Cool Fat Poster

Laurie says:

I love this fat monologue poster by Barry Deutsch.   He’s talking about pain and process that are all too typical for many people.  Check out the web version so you can read the text and see details.  You can buy it here.

Barry Deutsch Poster

There was originally a paragraph here where I read the nude figure in the back ground as female. Fortunately I got an almost immediate comment from purpleshineycrafter “Uh, the picture in the background looks like a man to me”. They’re right and it should have been obvious. In spite of all my years of experience with fat nudes of both sexes I read it wrong. Aside from my total embarrassment, it says something about how heavy some of the visual tapes can be. We’re barraged for our lifetimes with images of how people are supposed to look. My profound apologies, especially to Barry.

Speaking of lovely nudes of fat men, here is one of my favorite images from Familiar Men.
Richard Labonte

I love Barry Deutsch’s comic Hereville.  It’s set in a contemporary alternate universe in an orthodox  Jewish community with dragons, surreal creatures, family, and a heroic little girl named Mirka .  He’s at the APE 2008 (Alternative Press Expo) in San Francisco tomorrow.

Thanks to Lynn Kendall for pointing to the poster.

7 thoughts on “Cool Fat Poster

  1. THANKS. As you can see from the corrected blog, I really needed your comment. Once I read it, and looked again, the figure was obviously male. I’m flabbergasted that I made this error.

  2. i would guess from the comic that the person in the background is meant to be read as a man, but i also feel anxious about saying that it should have been obvious that someone is a man. saying “what appears to be a fat male nude” or something along those lines feels very different–i worry about the erasure of trans people and other implications of an expectation that we can assess gender, or even sex, from a picture like this.

  3. There’s really not much in the way of female or male cues in the poster’s visual text, and almost none in the written text either.

    So I’d say that it’s absolutely *not* obvious that it’s a male nude.

    The placement of the panels and the lack of detail obscure the cock from the painting, and in the panels, it’s easy to miss the stubble on the speaker’s face in the few panels that have it.

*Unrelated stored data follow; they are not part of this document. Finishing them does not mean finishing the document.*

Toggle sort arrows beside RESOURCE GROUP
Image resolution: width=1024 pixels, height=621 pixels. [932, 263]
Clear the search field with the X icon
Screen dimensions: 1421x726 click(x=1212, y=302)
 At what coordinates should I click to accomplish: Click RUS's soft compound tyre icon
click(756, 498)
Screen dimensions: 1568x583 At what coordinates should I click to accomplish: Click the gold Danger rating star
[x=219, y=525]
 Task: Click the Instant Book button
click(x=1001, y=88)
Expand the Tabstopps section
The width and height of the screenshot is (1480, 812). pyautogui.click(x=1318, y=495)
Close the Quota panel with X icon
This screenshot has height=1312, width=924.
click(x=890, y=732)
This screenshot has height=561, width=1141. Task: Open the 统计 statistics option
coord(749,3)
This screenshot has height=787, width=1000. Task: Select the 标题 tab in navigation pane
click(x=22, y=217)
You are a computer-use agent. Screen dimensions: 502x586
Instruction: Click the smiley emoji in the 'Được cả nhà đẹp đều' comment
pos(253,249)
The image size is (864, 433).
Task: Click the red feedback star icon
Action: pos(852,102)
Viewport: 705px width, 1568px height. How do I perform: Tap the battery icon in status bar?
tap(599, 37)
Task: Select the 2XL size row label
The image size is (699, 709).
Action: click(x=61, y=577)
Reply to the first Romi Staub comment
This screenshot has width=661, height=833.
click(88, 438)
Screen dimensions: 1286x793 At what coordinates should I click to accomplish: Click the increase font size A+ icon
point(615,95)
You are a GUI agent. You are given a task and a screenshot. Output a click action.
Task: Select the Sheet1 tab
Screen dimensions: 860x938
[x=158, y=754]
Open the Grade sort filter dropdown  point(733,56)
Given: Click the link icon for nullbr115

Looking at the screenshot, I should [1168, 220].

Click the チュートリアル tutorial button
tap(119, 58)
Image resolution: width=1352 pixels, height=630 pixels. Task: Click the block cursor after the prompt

    As for the artist’s message, the emphasis on feminism and colonization applies to both men and women, so it’s just as reasonable to assume that the genital vagueness in the artistry strengthens Barry’s message rather than weakening it, and that rather than being led astray when you see a female body, the poster forces us to think about both gender and beauty as fluid constructed categories (as fluid as the lines of the nude) rather than rigid or simple or clearly defined.

  4. Miriam Heddy,

    I like the concept of what you’re saying. But I initially read the cartoon carefully; it’s not gender ambiguous as I see it. I can certainly see the ambiguities you discuss in the nude, but my second glance and apology still feel right to me.